As the years passed I wove myself into the fabric of the Kawashima family life while never losing sight of the fact that my thread was of a different colour to theirs. Japanese society was unlike the one I had known in China. It was not my heritage but I liked it better, especially as I had no predetermined place in it. 

With Sorry more in my charge than me in hers, I had the freedom to expand boundaries and to take my pleasures in a variety of ways that would never previously have been allowed me. As neither true daughter nor guest, I may have thought of myself as special, but in hindsight I think that I was simply abandoned. I was the daughter of a prince, high born and equal in status to my adoptive family, but I know now that to Kawashima I was just a novelty with a good dowry. 

Unlike China, Japan was coming to terms with the modern world, but in the Kawashima household old traditions still held sway. Had Kawashima’s daughters been born just a few years later, they would have been educated at a ladies’ seminary, shopped in department stores and enjoyed a life outside the home. As it was, they were on the cusp of that time and spent their days perfecting the tea ceremony and enduring hours of calligraphy lessons. 

No one questioned that I chose not to join the women in their delicate pursuits. Sometimes though, when I heard their soft laughter or saw Natsuko’s head close to one of her daughters as she explained a stitch, I felt a pain as real as toothache. 

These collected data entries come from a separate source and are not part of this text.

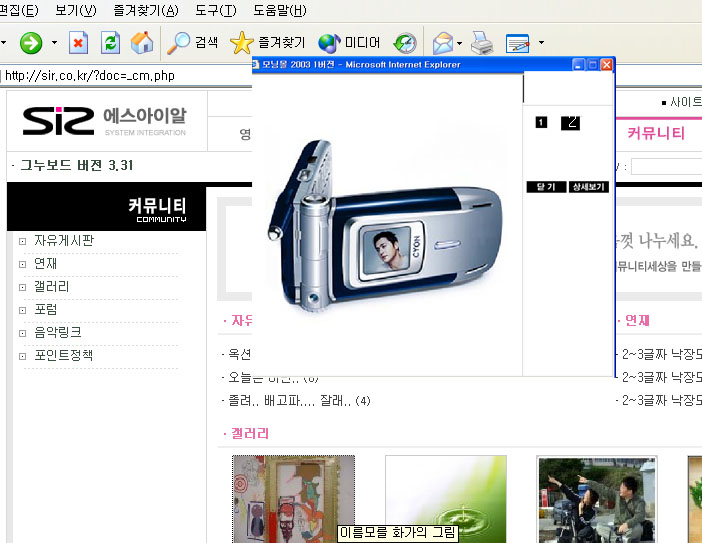Expand the Mail icon dropdown arrow
Viewport: 702px width, 543px height.
460,43
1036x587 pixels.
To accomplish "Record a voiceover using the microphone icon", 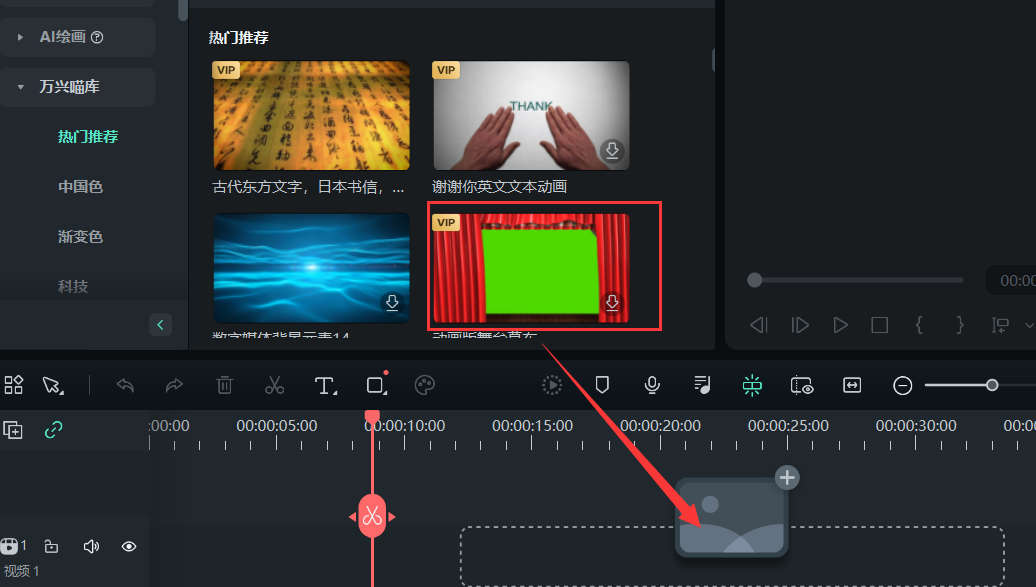I will point(651,385).
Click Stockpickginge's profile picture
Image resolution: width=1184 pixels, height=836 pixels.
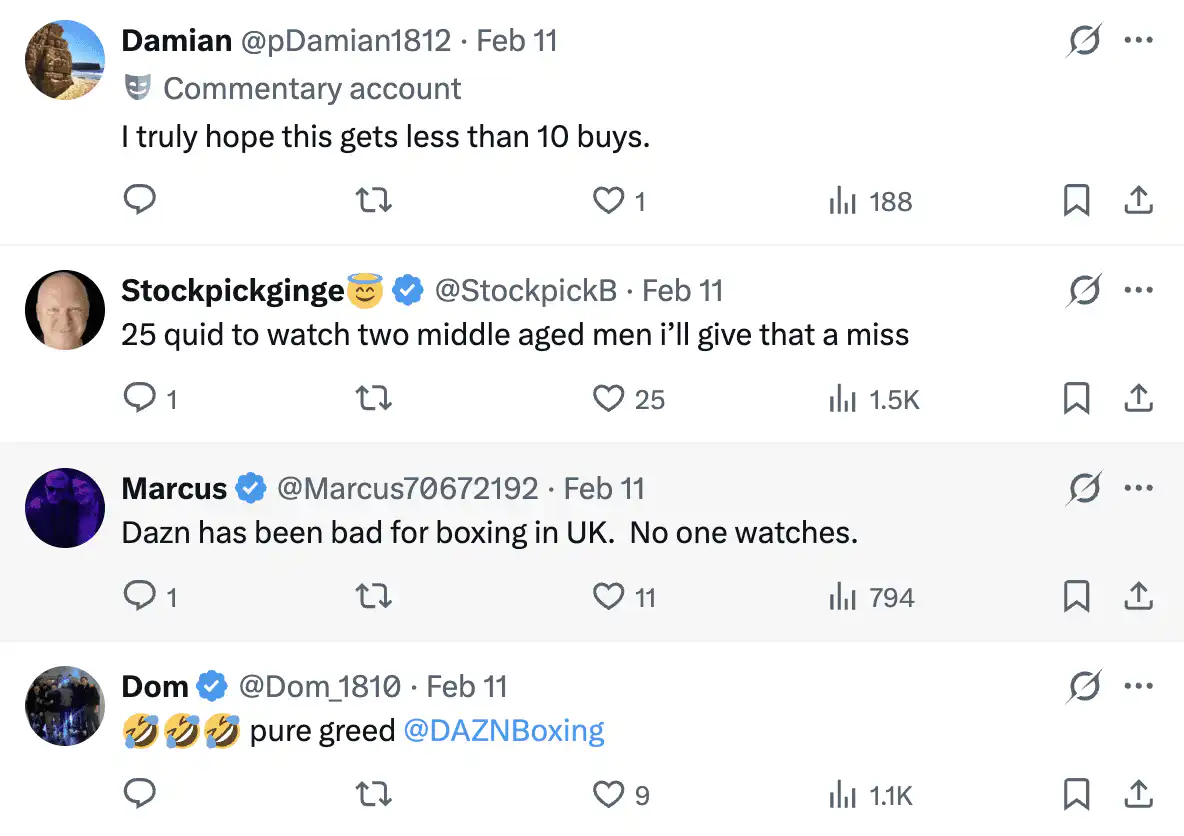pos(65,309)
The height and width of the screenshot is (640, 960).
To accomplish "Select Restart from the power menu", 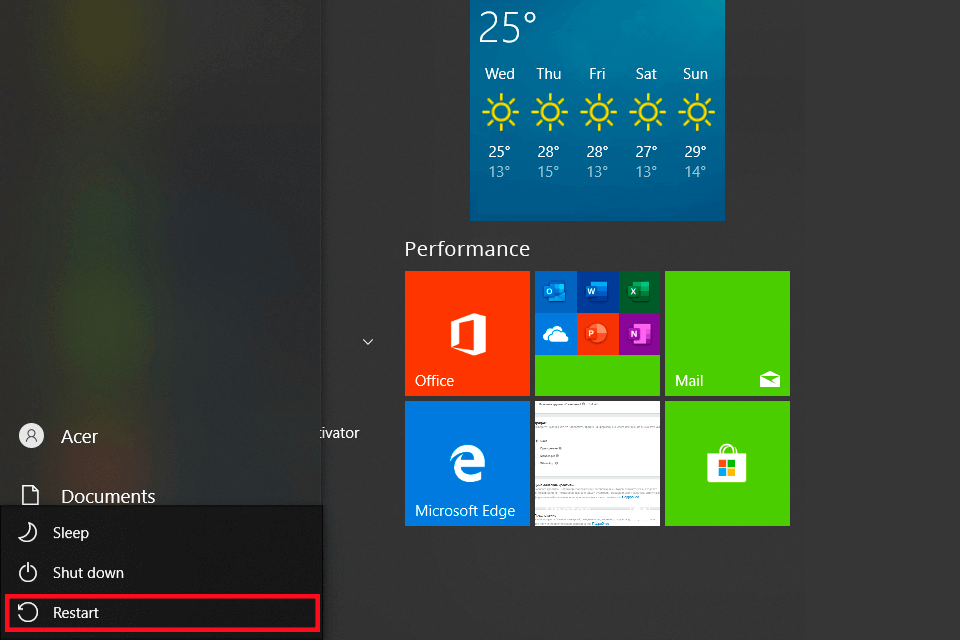I will [x=76, y=613].
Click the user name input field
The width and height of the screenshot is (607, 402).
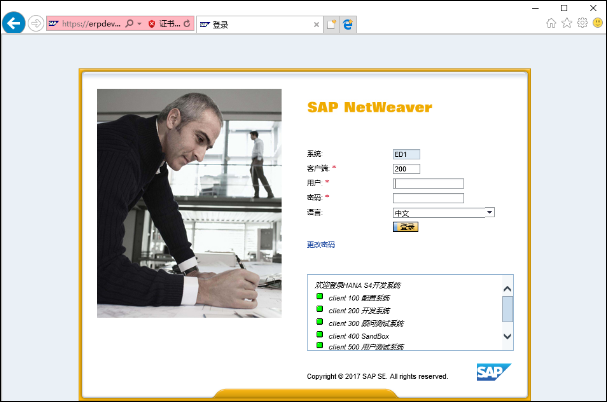[428, 184]
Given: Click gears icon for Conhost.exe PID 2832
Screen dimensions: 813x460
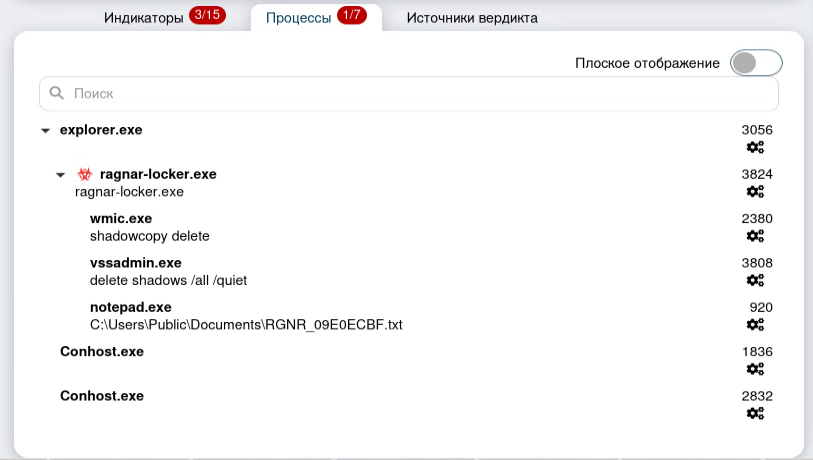Looking at the screenshot, I should coord(755,413).
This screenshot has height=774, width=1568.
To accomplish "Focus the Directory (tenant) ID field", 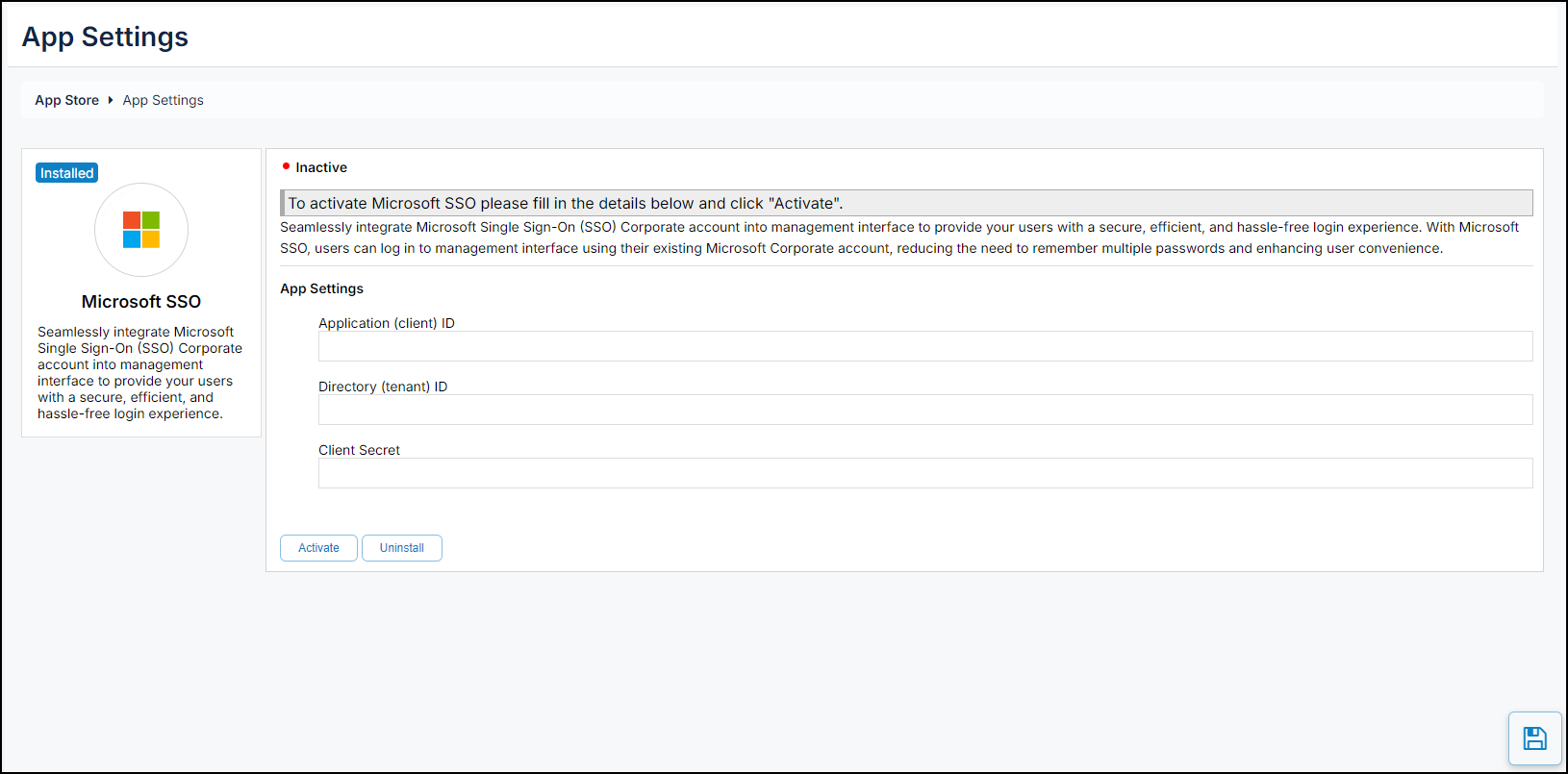I will pos(924,410).
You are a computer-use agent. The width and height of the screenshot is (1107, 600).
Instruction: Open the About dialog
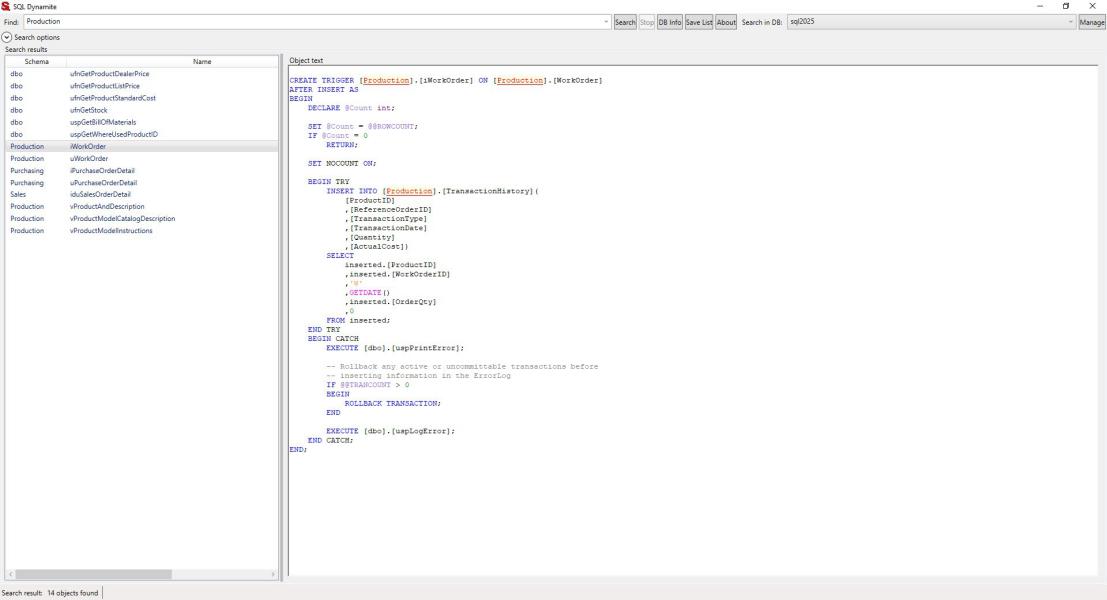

Like my father Prince Su, Kawashima was not much interested in me, that is, until my body ripened and my face became the sort that excited men. Unlike my father, though, he allowed me an education. I shared lessons with his sons and, like the women warriors of Japanese legend, I was taught judo and fencing. I picked up languages early and had adjusted to Japanese. Along with Hideo and Nobu I was instructed in the English language and quite soon I overtook them in my knowledge of it. I never questioned why Kawashima’s blood daughters were not offered my opportunities, I just believed I was special and not cut out for their predetermined lives. 

On the rare occasions that I came to Kawashima’s attention he seemed mildly amused by my boyishness. He knew the women did not like me and that their shunning of my company had turned me to his sons for companionship. He was entertained by my swaggering and indulged my extreme naughtiness with his indifference to it. In common with many of the men of his generation, Kawashima was half in love with western culture and I convinced myself that he had chosen me over his daughters as the one to take advantage of the liberation of the new century. 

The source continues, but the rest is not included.